France

La fracture des lignes économiques

Le Mondejeudi 12 janvier 2017
Ce ne sera pas le seul sujet autour duquel vont s'affronter les sept candidats à la primaire à gauche, lors du premier débat télévisé, jeudi 12  janvier. Mais c'est celui sur lequel les passes d'armes risquent d'être les plus violentes. Si les débats de la primaire de la droite et du centre se sont montrés consensuels sur le plan économique, il n'en est rien à gauche.
Après cinq ans d'exercice du pouvoir, le parti socialiste (PS) se retrouve plus divisé que jamais sur le sujet. Assumer le bilan d'un quinquennat qui a fait la part belle aux mesures prœntreprises, alors qu'en  2012 le candidat Hollande assurait être l'ennemi de la finance ? Ou changer de cap et promouvoir une politique de relance par la consommation et le pouvoir d'achat ?
A observer les lignes défendues par les candidats à la primaire, le clivage est flagrant. Premier ministre sortant, promoteur de textes emblématiques comme la loi travail, Manuel Valls est contraint d'endosser le bilan du quinquennat en matière de politique de l'offre : une série de mesures prœntreprises incarnées par le pacte de responsabilité et le crédit d'impôt compétitivité emploi (CICE). Dans son programme, M.  Valls se targue d'avoir " aidé les entreprises à retrouver les marges et embaucher ". Mais, conscient de l'impopularité de sa politique, il se garde bien de proposer de nouvelles mesures en ce sens.
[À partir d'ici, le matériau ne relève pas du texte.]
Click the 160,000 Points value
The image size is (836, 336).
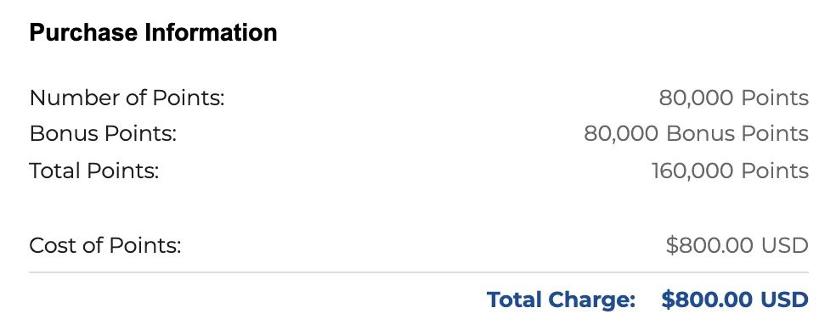tap(730, 171)
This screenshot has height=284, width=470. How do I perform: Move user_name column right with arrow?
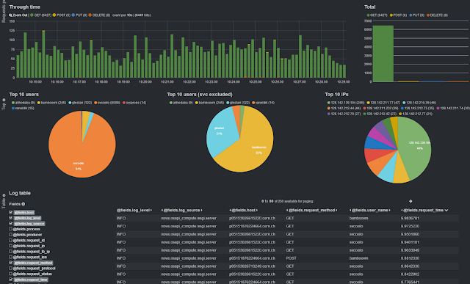(x=389, y=211)
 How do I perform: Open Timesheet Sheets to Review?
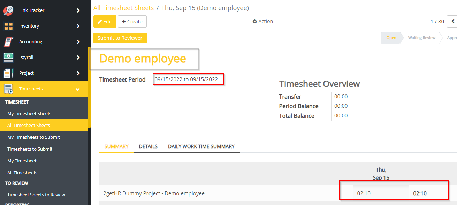click(36, 195)
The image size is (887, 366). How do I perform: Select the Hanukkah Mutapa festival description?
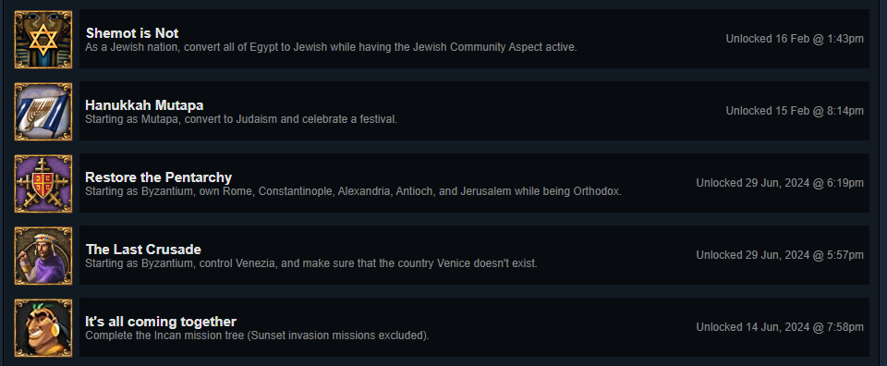click(241, 120)
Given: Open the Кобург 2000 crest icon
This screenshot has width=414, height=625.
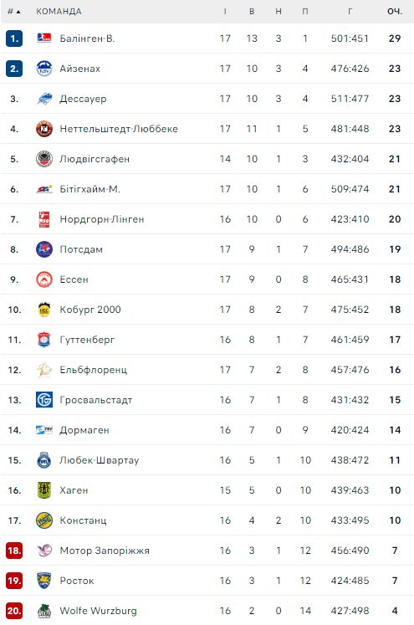Looking at the screenshot, I should [x=43, y=310].
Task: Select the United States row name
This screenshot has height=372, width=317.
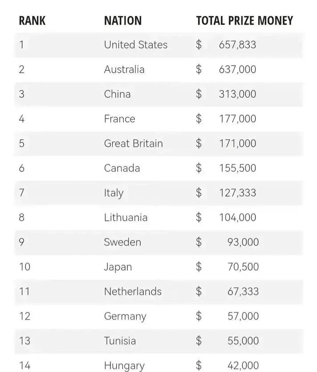Action: coord(136,45)
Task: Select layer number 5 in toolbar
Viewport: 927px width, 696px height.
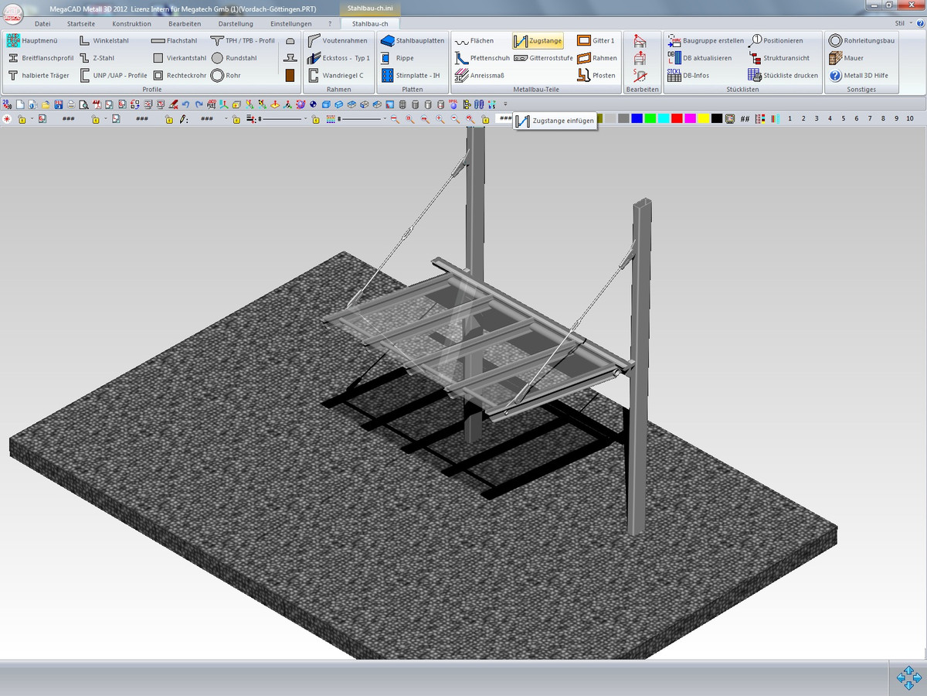Action: [x=843, y=118]
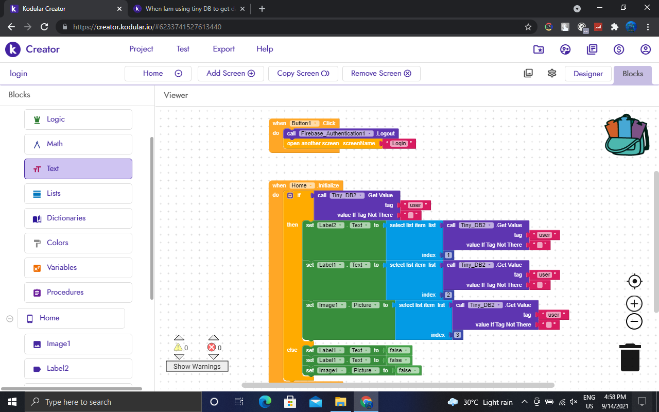Open project settings gear icon

552,73
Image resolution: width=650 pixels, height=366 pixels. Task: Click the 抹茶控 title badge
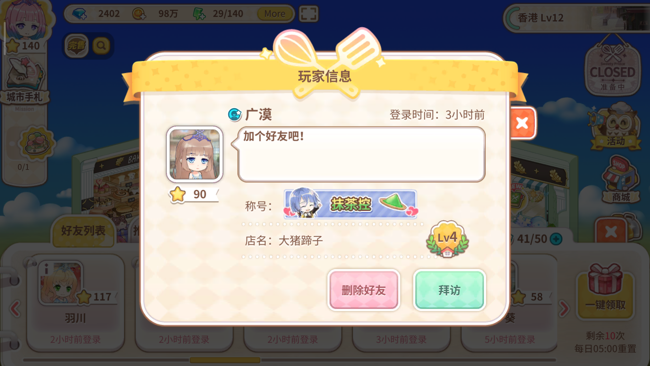[350, 204]
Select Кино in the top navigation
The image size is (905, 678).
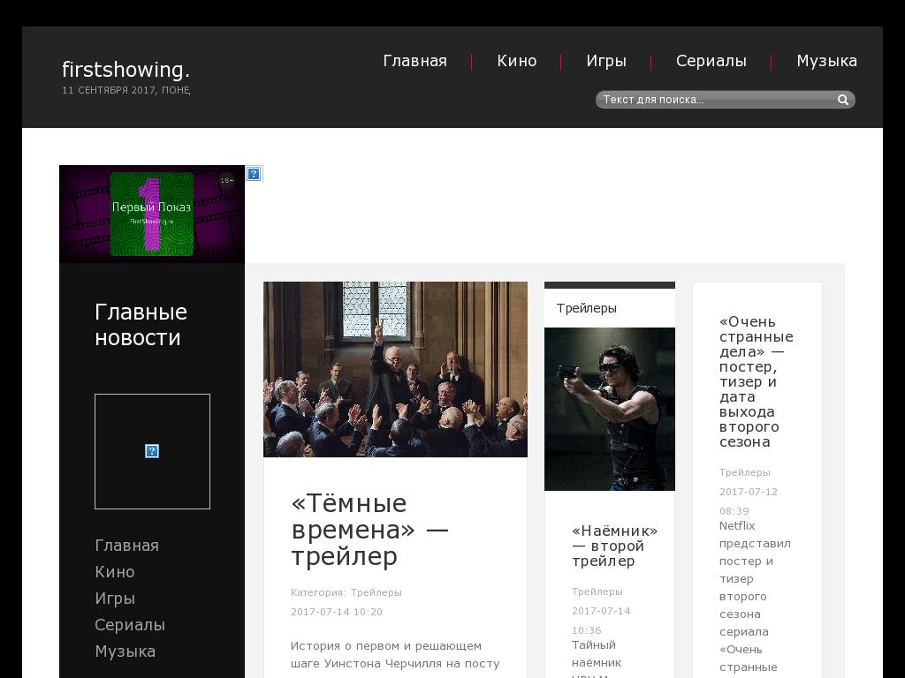tap(516, 61)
Arnaud Montebourg, lui, se positionne en héraut de la relance de la consommation. Pour l'ancien locataire de Bercy, débarqué du gouvernement en  2014 parce qu'il proposait avec trop d'insistance une inflexion de la politique économique, il faut davantage de mesures de soutien à la consommation, dites " keynésiennes ".
A rebours des dispositifs mis en place pendant le quinquennat de François Hollande. Après tout, insiste M. Montebourg, les classes moyennes ont vu, ces cinq dernières années, leurs impôts augmenter quand les entreprises, elles, ont profité de baisses de charges importantes. C'est dans ce contexte que l'ex-ministre de l'économie propose, par exemple, d'instaurer une progressivité de la CSG pour les bas revenus.
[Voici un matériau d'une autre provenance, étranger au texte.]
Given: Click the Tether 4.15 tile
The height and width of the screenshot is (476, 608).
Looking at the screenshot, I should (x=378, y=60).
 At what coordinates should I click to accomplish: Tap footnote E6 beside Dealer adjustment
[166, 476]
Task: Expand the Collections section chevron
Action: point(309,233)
Sur une ligne encore plus marquée à gauche, Benoît Hamon propose pour sa part d'instaurer un revenu universel de 750  euros par personne à terme. Pour l'ancien ministre de l'éducation nationale, les révolutions technologiques mèneront nécessairement à une raréfaction du travail qui nécessitera un soutien de l'Etat.
Enfin, Vincent Peillon, bon dernier sur la ligne de départ, tente de faire la synthèse : il souhaite rediriger le CICE vers les PME (comme Montebourg) mais le conditionne à des aides à la formation de la part des entreprises." On est plus dans la posture "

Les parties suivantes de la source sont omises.